UNION — In addition to being the day of this year’s Union County Relay For Life event, Friday will also be “Cancer Prevention Day” in the City of Union and the public is being urged to take steps to prevent cancer in themselves and help others avoid the disease.
Since the first local event was held in 1996, Union County Relay For Life has raised $1.7 million for the fight against cancer. The goal of the 2013 Relay For Life fund raising effort is to add at least another $100,000 to that total. On Friday, the 26 teams participating in that effort along with family, friends, and other supporters will gather at the Union County Fairgrounds for the “celebration of life” event which caps each year’s Relay For Life.
While the event will begin Friday evening, the entire day will be Cancer Prevention Day in the City of Union. In a ceremony Tuesday morning, Mayor Harold Thompson signed a proclamation that not only designates Friday as Cancer Prevention Day, but also urges the public to participate in the American Cancer Society’s Cancer Prevention Study-3.
“My thanks to the American Cancer Society for selecting Union as an enrollment site for this very important study,” Thompson said. “I encourage as many people as possible to take in this event.

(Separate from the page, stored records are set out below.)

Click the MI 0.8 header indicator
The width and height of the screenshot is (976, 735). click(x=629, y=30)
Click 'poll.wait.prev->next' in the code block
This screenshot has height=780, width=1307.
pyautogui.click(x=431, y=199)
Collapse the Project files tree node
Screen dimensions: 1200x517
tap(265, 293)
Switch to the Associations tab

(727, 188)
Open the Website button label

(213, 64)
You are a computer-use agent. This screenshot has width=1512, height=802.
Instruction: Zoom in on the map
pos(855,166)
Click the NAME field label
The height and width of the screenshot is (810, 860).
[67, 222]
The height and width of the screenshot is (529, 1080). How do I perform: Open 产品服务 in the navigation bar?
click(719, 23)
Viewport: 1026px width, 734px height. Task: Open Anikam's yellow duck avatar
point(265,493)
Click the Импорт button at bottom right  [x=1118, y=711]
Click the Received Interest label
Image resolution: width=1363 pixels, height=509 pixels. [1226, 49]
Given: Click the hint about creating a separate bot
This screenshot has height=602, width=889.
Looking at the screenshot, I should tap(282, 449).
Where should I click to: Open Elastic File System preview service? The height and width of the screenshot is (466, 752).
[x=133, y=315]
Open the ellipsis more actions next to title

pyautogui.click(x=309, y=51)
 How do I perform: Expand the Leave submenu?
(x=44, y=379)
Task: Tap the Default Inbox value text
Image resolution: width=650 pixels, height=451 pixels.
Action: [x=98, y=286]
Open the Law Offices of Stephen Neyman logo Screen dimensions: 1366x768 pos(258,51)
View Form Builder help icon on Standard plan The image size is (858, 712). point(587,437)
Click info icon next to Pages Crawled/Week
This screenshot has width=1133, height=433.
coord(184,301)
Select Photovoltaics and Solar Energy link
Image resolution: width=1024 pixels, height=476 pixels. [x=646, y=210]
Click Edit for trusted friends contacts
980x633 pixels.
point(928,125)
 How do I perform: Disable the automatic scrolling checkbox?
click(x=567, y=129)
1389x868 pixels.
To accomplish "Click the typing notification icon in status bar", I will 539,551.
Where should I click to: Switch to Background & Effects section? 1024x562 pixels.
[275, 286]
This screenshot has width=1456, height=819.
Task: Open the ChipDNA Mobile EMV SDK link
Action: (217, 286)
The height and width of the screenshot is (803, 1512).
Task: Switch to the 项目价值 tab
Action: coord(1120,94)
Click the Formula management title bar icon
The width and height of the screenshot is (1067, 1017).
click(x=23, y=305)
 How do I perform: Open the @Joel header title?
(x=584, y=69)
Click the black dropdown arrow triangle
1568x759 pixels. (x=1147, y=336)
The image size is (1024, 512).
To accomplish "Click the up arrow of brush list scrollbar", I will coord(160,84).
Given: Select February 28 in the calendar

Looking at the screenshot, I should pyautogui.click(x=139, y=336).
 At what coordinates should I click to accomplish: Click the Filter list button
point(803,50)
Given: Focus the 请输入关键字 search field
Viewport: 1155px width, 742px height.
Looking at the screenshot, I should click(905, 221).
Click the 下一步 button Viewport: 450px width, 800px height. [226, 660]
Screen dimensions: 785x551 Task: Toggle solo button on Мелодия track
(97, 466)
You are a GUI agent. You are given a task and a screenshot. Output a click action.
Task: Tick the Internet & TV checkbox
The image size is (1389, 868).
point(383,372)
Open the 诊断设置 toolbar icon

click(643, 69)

“I am extremely proud of the residents who have supported relay for life who in return donate funds for cancer research,” he said. “Yes, today I sign this proclamation proclaiming prevention day but I really feel every day should be cancer prevention day.”
The study is the third in a series of generational studies the society has conducted since the 1950s. Like the preceding studies, it is designed to collect health-related information on participants over a 20-year period. Participants will provide the information through a series of surveys sent them by the society during the study period. The information will then be used by society researchers to determine the factors in the development of cancer and how to prevent it.
In Union County, the society is looking to recruit at least 111 participants for the study. To participate, a person must be between the ages of 30 and 65 and never been diagnosed with cancer. Enrollment for Union County residents will take place at the Union County Fairgrounds from 5:30 p.m. to 9:30 p.m. Friday during Relay For Life. Persons interested in taking part in the study will complete a short survey, have their waist measured, and give a small sample of blood. After enrollment, the participants will be periodically sent a survey to complete and return to the society.
Tuesday’s ceremony was attended by Union County Relay For Life Chair Beth Lancaster and Co-Chair Torance Inman who reiterated the importance of prevention in fighting cancer.
“The mayor’s proclamation is centered around cancer prevention,” Inman said after the ceremony. “The American Cancer Society has a huge focus on early detection and lifestyle behavior such as eating healthy, exercising, and not smoking in addition to self-examination and regular checkups with your physician. It is believed that all these steps can either prevent cancer or find it early enough to be treated and cured.”
Inman also pointed out that Union County leads South Carolina in the number of prostate cancer deaths which he attributed to a lack of understanding about the importance of early detection.
“Historically, Union County is no different statistically from other counties in the State of South Carolina with the exception of leading the state in prostate cancer deaths,” Inman said. “African-American men are three times more likely to die of prostate cancer than white males. That being said, we took a close look at the demographics of Union County versus the demographics of other counties in South Carolina. It was determined that our African-American population is less than a number of the counties in South Carolina which leads us to believe that the primary issue is education and early detection as opposed to some type of cluster.”
Inman also pointed out that lung cancer now kills more women than breast cancer.
“Lung cancer has replaced breast cancer as the number one killer of women,” Inman said. “This is not to lessen the impact that breast cancer has on women. It is vitally important that women continue to do self-examinations and get their mammograms regularly. It does put heavy emphasis on women to put down cigarettes.”